Sites such as yahoo show historical data for stocks. They show stocks for all different stock markets. When they show information for a day for example the hong kong stock market, are those dates shown at local Hong Kong time? SO for example if I see two stocks on Jan 10th, one is a stock trading on the Hong Kong stock market, and the other is trading on the NYSE, is the Jan 10th of the Hong Kong stock actually a few hours ago before (If I was in living in NY) or is it based on a universal timezone like greentime?
1 Answer
Using your example link, I found the corresponding chart for a stock that trades on London Stock Exchange:
https://ca.finance.yahoo.com/echarts?s=RIO.L#symbol=RIO.L;range=1d
As you can see there, the chart runs from ~8:00am to ~4:30pm, and as I write this post it is only 2:14pm Eastern Time.

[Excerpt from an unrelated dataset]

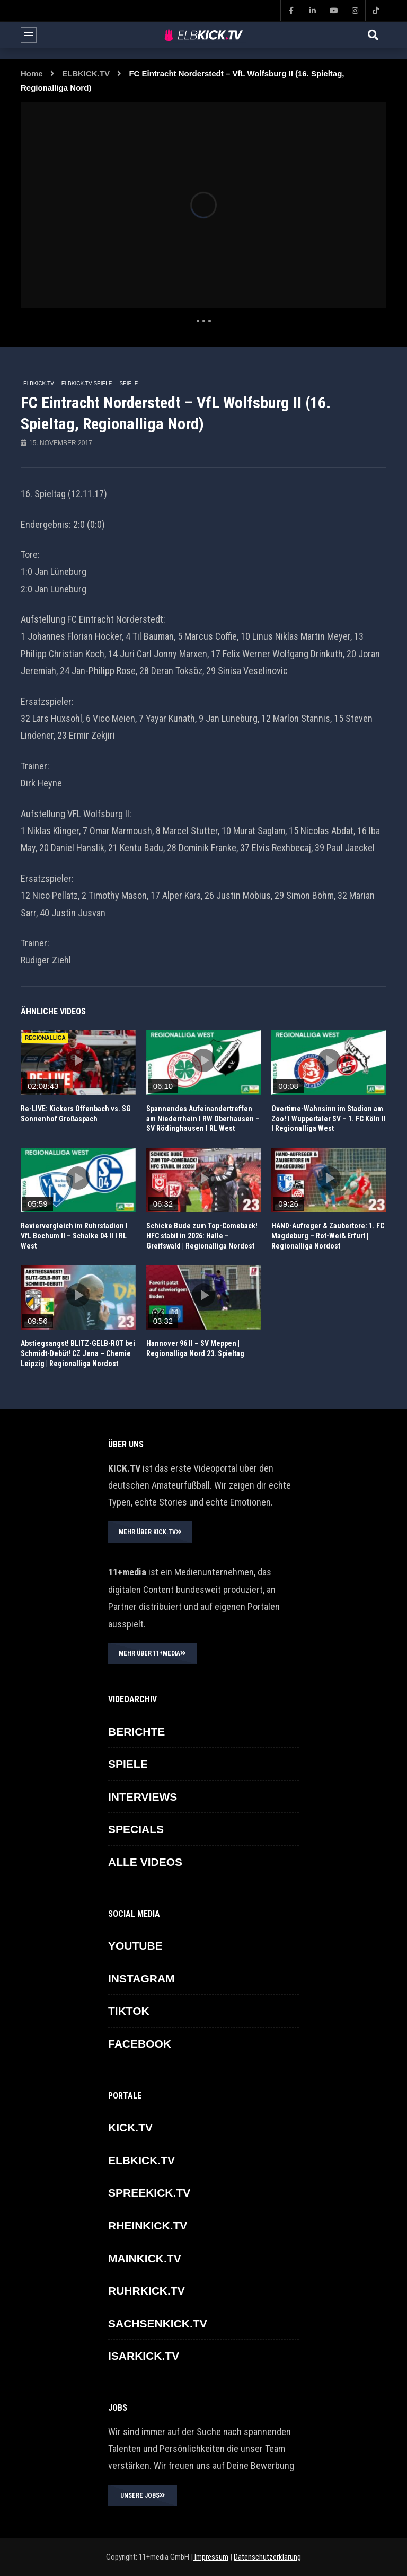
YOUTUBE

So clearly this foreign chart is using a foreign time zone. And as you can see from this Wikipedia page, those hours are exactly the London Stock Exchange's hours.
Additionally, the closing price listed above the graph has a timestamp of "11:35AM EST", meaning that the rightmost timestamp in the graph (~4:30pm) is equal to 11:35AM EST. 16:30 - 11:30 = 5 hours = difference between London and New York at this time of year.
So those are two data points showing that Yahoo uses the exchange's native time zone when displaying these charts.